** Extracted records follows **

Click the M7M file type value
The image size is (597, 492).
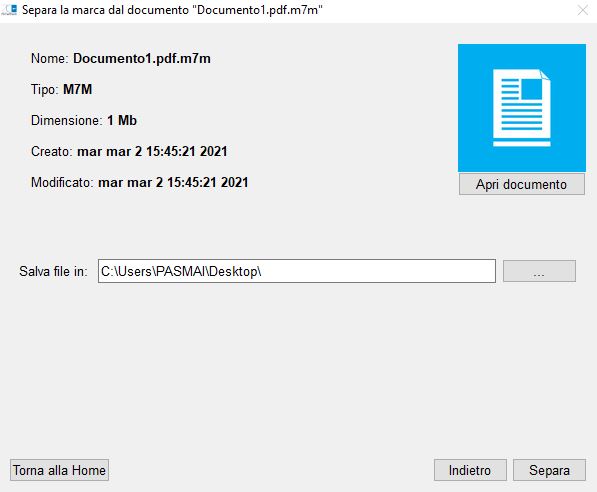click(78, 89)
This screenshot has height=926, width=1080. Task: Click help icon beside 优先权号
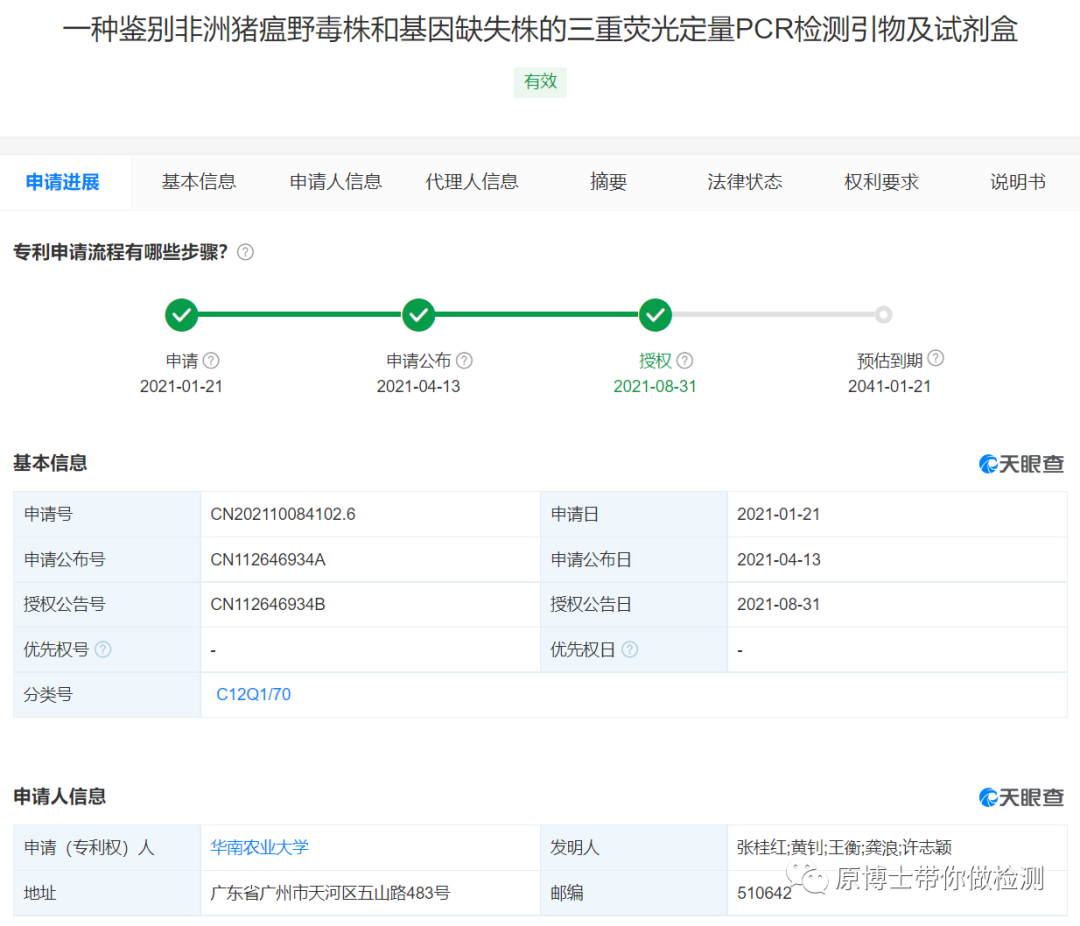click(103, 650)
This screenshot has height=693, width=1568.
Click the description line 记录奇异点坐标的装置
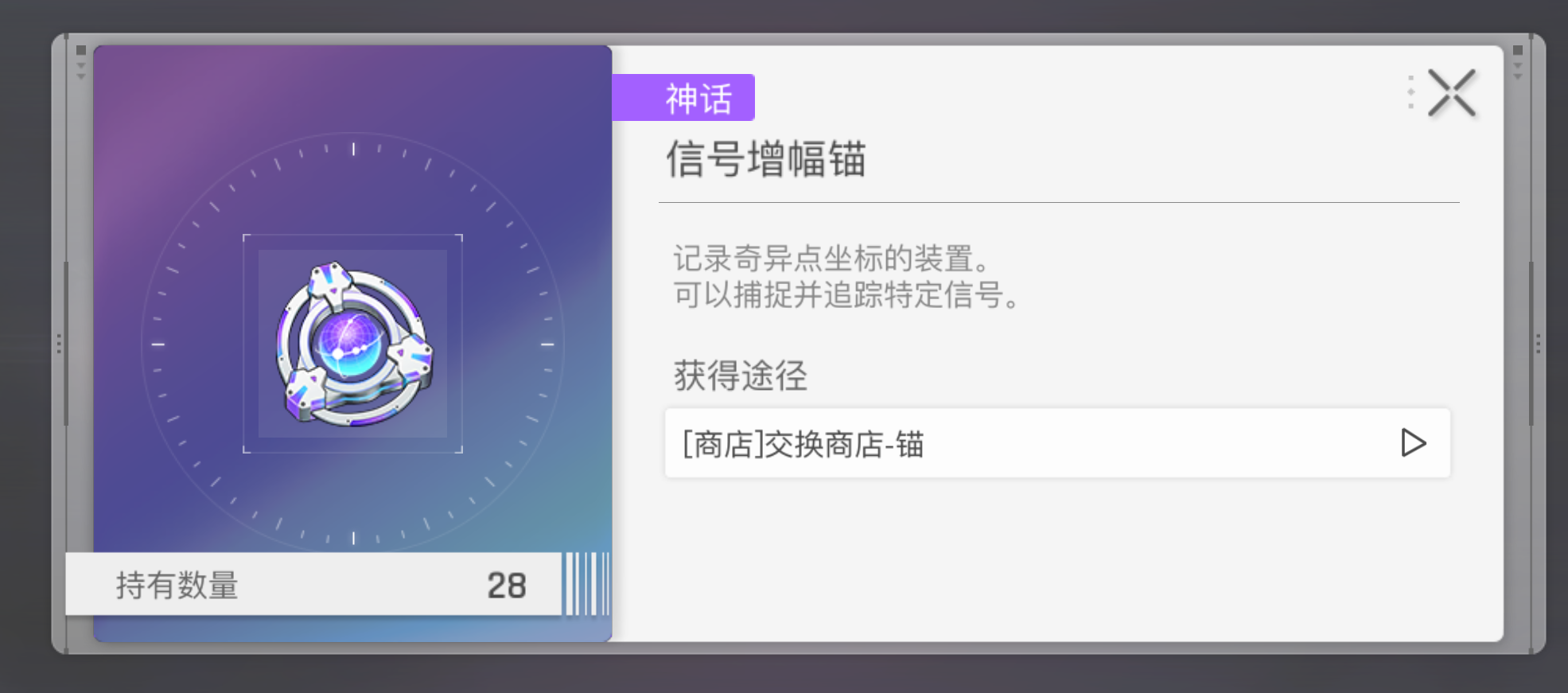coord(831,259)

** End of Extracted records **

Exercise goal >> Starting at the first entry above and ending at the last, write everything out exactly except the pictures.

Problem solution >>
Click the M7M file type value
The image size is (597, 492).
click(78, 89)
This screenshot has height=926, width=1080. Task: Click help icon beside 优先权号
click(103, 650)
This screenshot has height=693, width=1568.
Click the description line 记录奇异点坐标的装置
coord(831,259)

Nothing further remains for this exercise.